● **Problem requirements**
Every entry below is to be copied exactly, apart from any picture it holds.

Material shown Start Marker

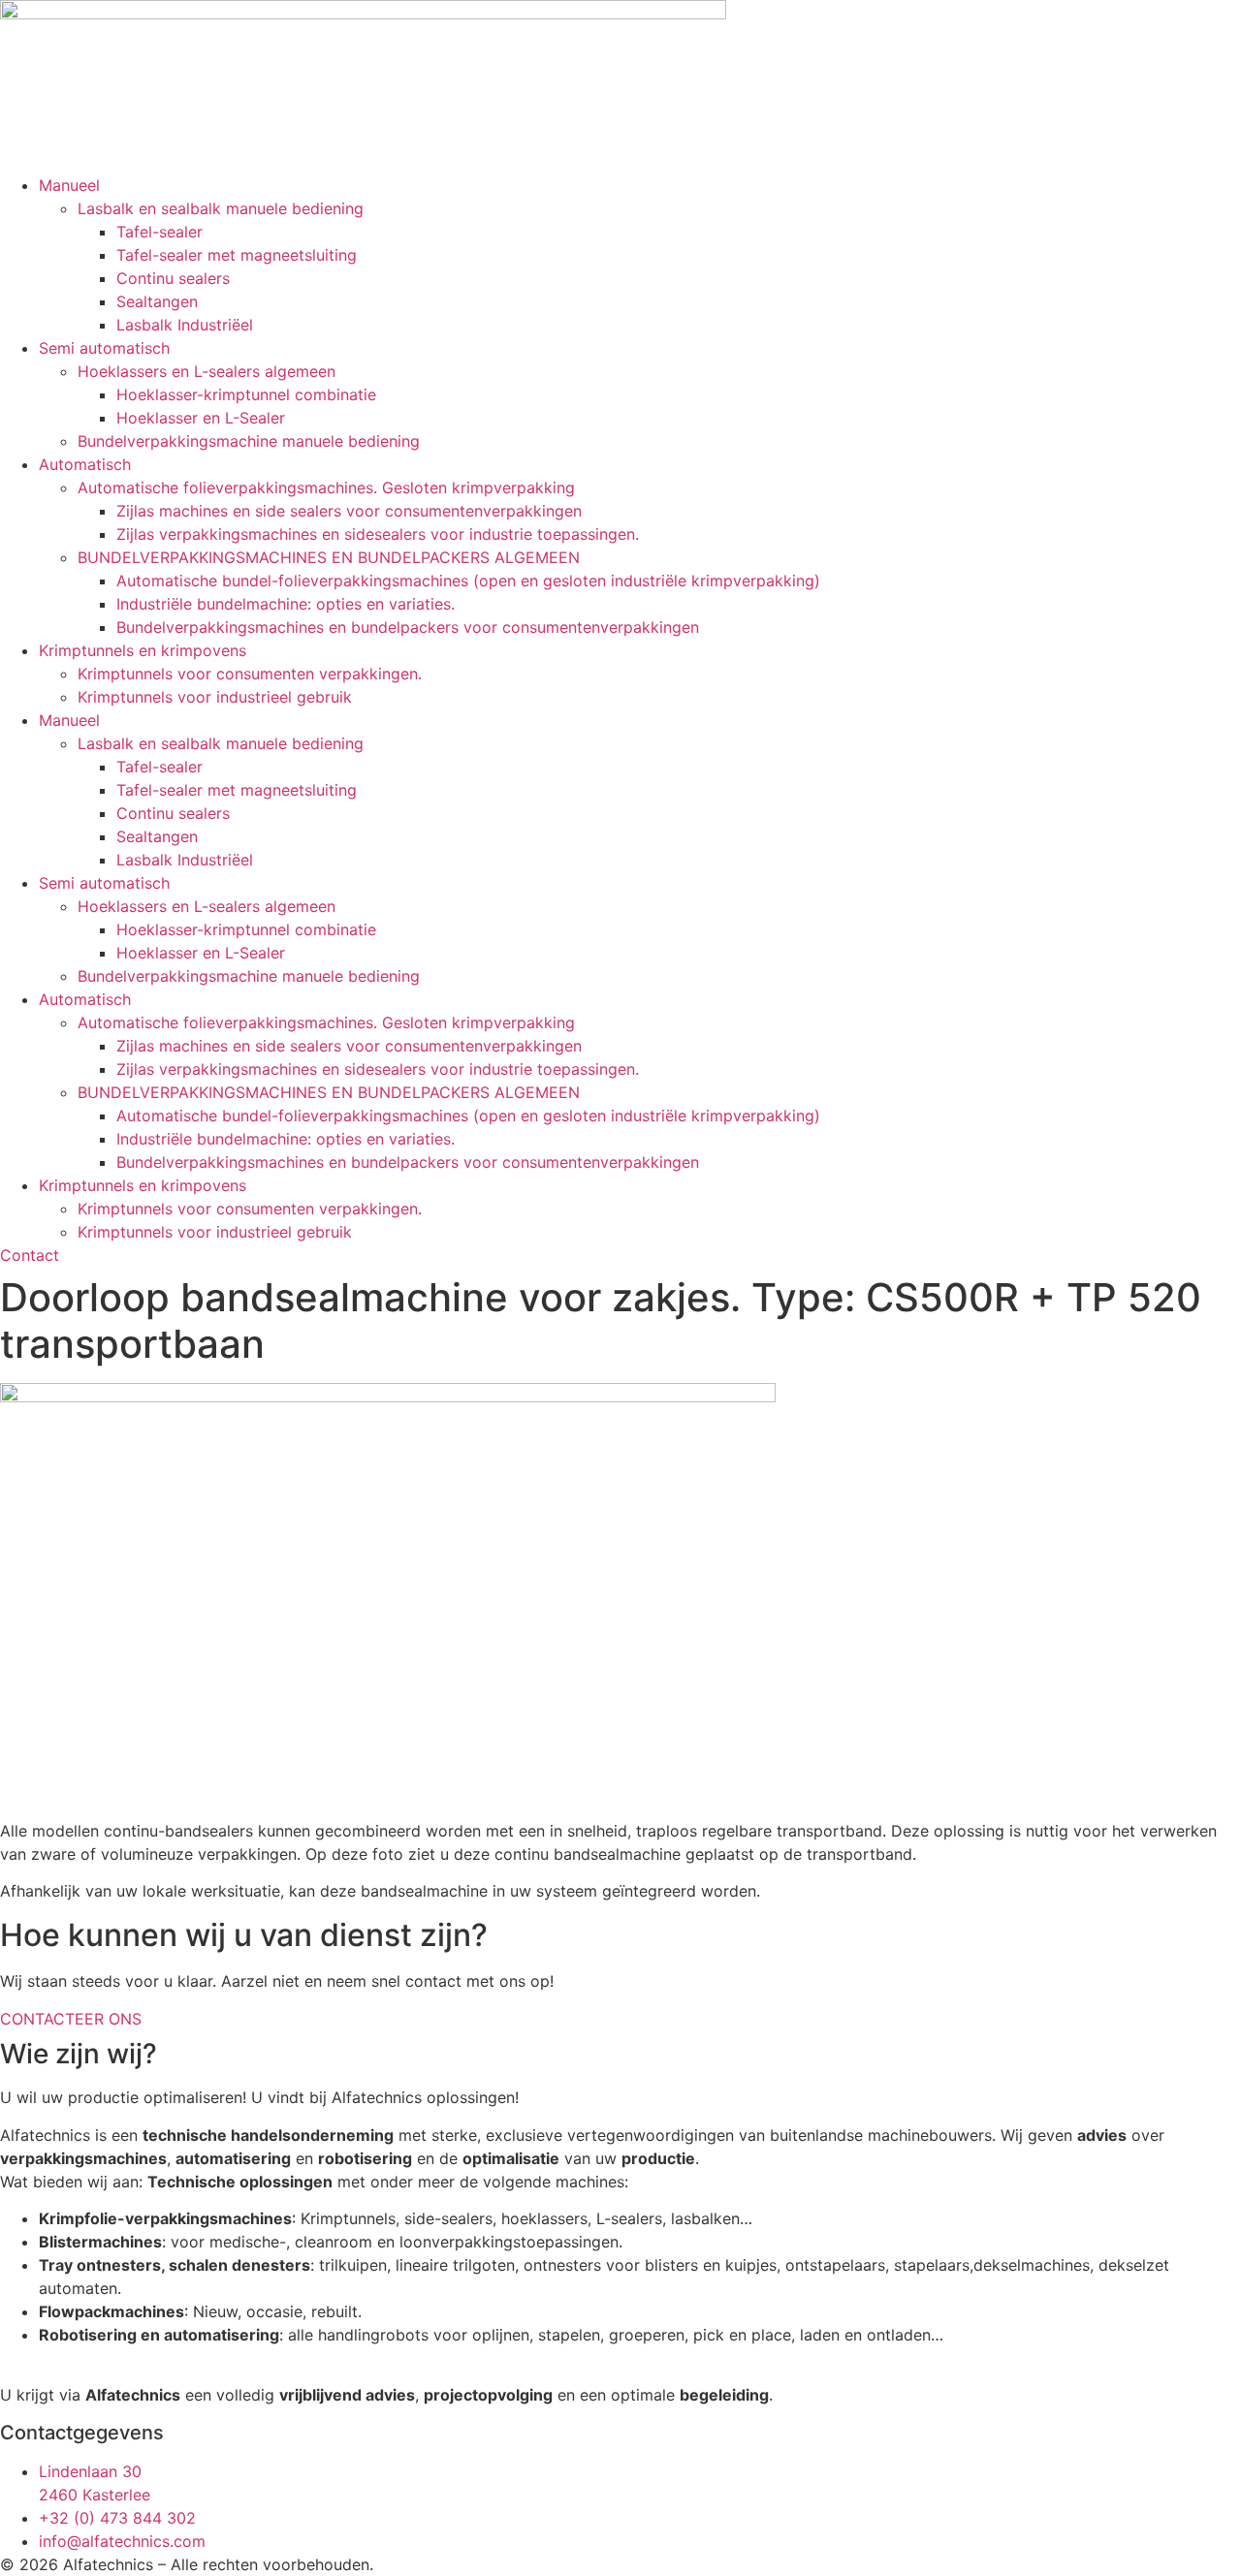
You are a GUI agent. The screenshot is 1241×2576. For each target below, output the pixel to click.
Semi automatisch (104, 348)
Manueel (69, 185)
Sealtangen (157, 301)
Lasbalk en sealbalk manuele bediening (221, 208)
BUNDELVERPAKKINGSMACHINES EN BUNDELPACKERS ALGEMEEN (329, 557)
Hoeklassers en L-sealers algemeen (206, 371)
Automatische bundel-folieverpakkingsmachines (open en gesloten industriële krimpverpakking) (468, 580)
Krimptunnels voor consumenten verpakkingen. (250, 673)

Material shown End Marker

● **Response box**
You are a GUI agent. The screenshot is 1241×2576. For each target below, output the pixel to click.
Semi automatisch (104, 348)
Manueel (69, 185)
Sealtangen (157, 301)
Lasbalk en sealbalk manuele bediening (221, 208)
BUNDELVERPAKKINGSMACHINES EN BUNDELPACKERS ALGEMEEN (329, 557)
Hoeklassers en L-sealers algemeen (206, 371)
Automatische bundel-folieverpakkingsmachines (open en gesloten industriële krimpverpakking) (468, 580)
Krimptunnels voor consumenten verpakkingen. (250, 673)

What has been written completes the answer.